On April 19, 2013, cellphone, Skype, and computer records led federal agents to storm a New Bedford apartment where they believed — erroneously as it turned out — Boston bombing suspect Dzhokhar Tsarnaev might be hiding with two of his close friends, according to an FBI agent Tuesday.
The University of Massachusetts Dartmouth student would turn out to be on the run and ultimately hiding on a boat in Watertown.

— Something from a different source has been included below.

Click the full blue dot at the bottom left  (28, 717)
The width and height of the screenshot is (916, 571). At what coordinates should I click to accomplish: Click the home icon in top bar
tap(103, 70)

Yet the testimony from John Walker, part of a pretrial hearing in a federal case against three of Tsarnaev’s friends, highlights the panic and uncertainty that reigned while Tsarnaev was missing.
Walker said he believed when officers first arrived that day that the two friends who rented the apartment, Dias Kadyrbayev and Azamat Tazhayakov, could be coconspirators in the bombing who might be planning more violence, as well as “harboring a fugitive.”
He said among the information that drew officers to the address was the fact that Tsarnaev’s name led to an AT&T family cellphone plan that covered his older brother, Tamerlan, as well as Kadyrbayev and Tazhayakov, two of his University of Massachusetts Dartmouth friends from Kazakhstan.
In the days just after the April 15 bombing, but before the manhunt, Tsarnaev also made several Skype calls using one of the Kazakhstan friend’s accounts.